Task 2: Rewrite a dull sentence vividly
Input: “He walked to the store.”
Claude: “He drifted down the cracked sidewalk, past the shuttered pharmacy and the hydrant where a terrier once bit his ankle, until the fluorescents of the 24‑hour bodega blinked him back to the present.” (Added character memory, setting, mood.)
GPT‑4o: “His boots scuffed the pavement as he ambled toward the corner market, the cold wind biting at his cheeks.” (Clean, effective, but less surprising.)
Gemini: “He walked quickly to the store because he needed milk.” (Missed the point entirely.)
Why Claude wins for creative writing
Anthropic placed a strong emphasis on harmlessness and nuance during RLHF. This seems to have also improved stylistic range – the model avoids overused “AI‑ese” phrases. Additionally, Claude’s training data included a large corpus of literature (with proper permissions). GPT‑4o is a close second, especially for dialogue and poetry, but Claude has an edge in narrative voice.

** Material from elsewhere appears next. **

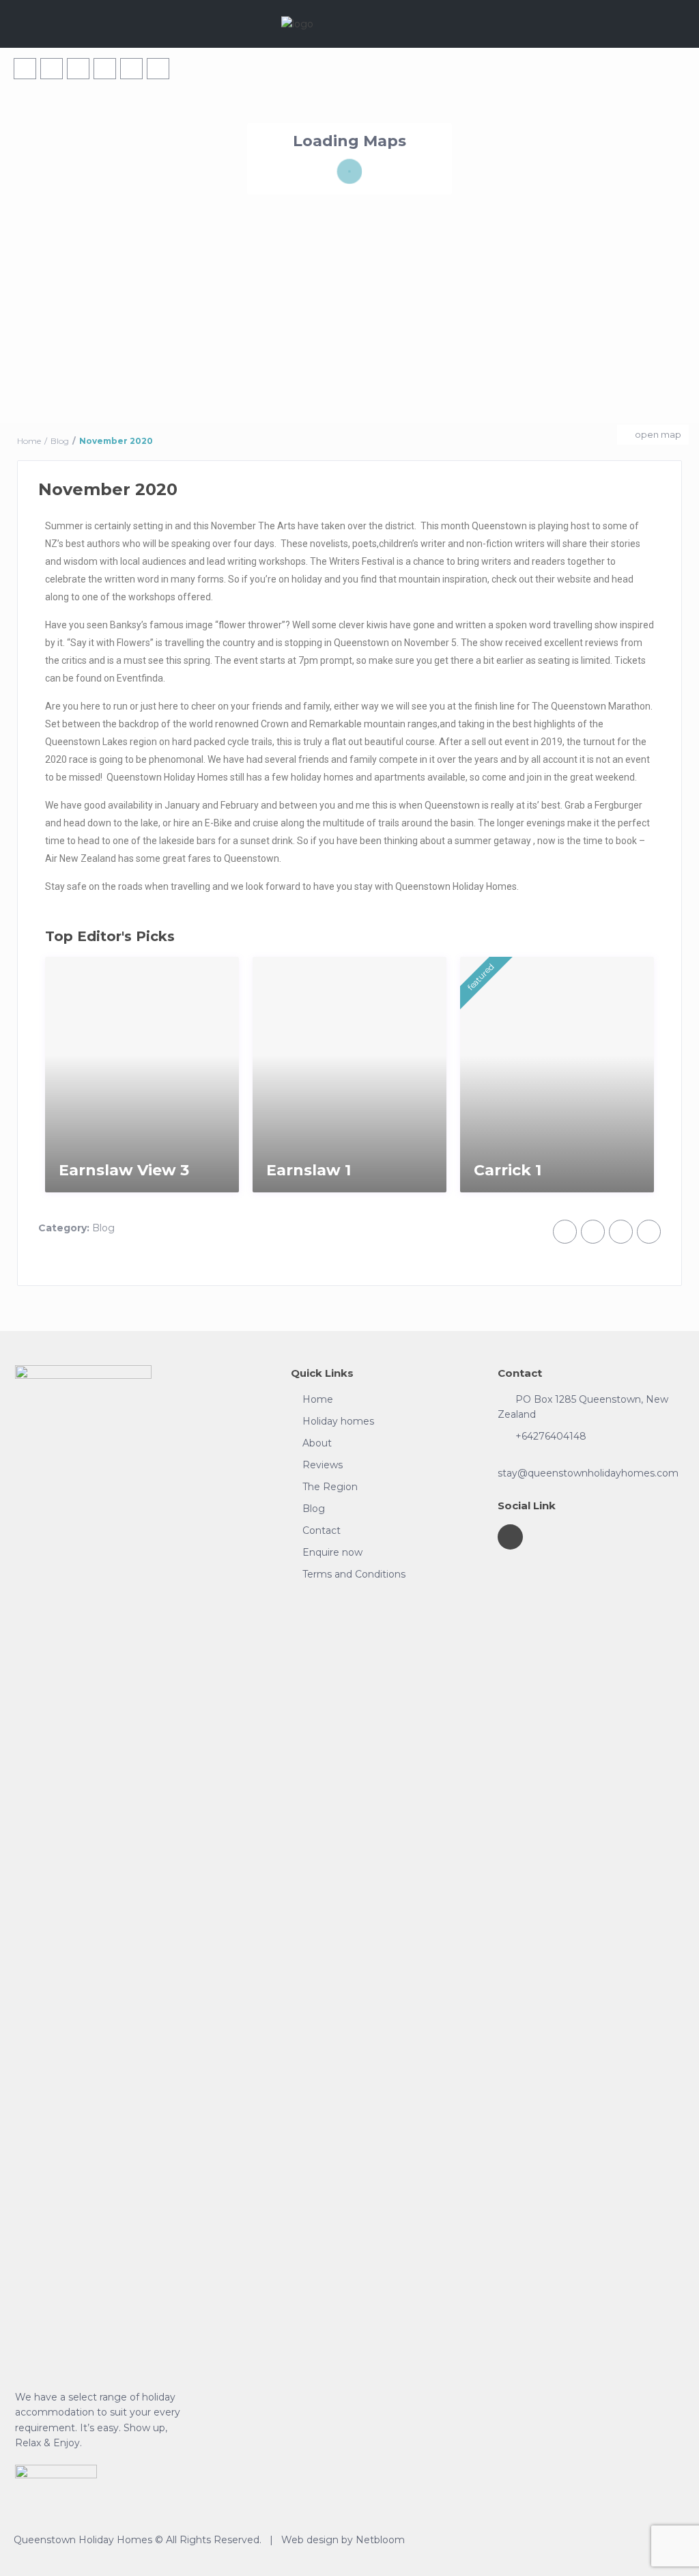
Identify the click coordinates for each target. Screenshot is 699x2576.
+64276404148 (550, 1436)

🎯 Task‑Specific Recommendations
| Use case | Model | Why |
|---|---|---|
| Writing production‑ready code (APIs, backends) | Claude 3.5 Sonnet | Most robust error handling, comments, and edge‑case coverage. |
| Fast prototyping / hackathons | GPT‑4o | Slightly faster, very good at generating working code quickly, even if not perfect. |
| Refactoring legacy code | GPT‑4o or Claude | Both are good; test both. |
| Creative writing (stories, marketing copy) | Claude 3.5 Sonnet | Better voice, fewer clichés. |
| Poetry or song lyrics | GPT‑4o | Surprisingly strong rhythmic sense. |
| Long document analysis (100+ pages) | Gemini 1.5 Pro | 1M token context window – can process entire books. |
| Video understanding / transcript + visual | Gemini 1.5 Pro | Native video input (frame‑by‑frame). |
| Multilingual translation | GPT‑4o | Supports ~100 languages, high quality. |
| Role‑play / character simulation | Claude 3.5 Sonnet | Remembers persona well, less prone to breaking character. |
Don’t commit your entire application to a single model. Use an abstraction layer (like
litellm.completion() or LangChain’s ChatModel). Then implement a simple policy engine: if prompt contains “write code” → Claude 3.5; if “translate to Spanish” → GPT‑4o; if attached document > 500,000 tokens → Gemini 1.5 Pro; else → cheaper model like Claude Haiku or GPT‑4o mini. This gives you the best of all worlds and protects you from price hikes or API changes.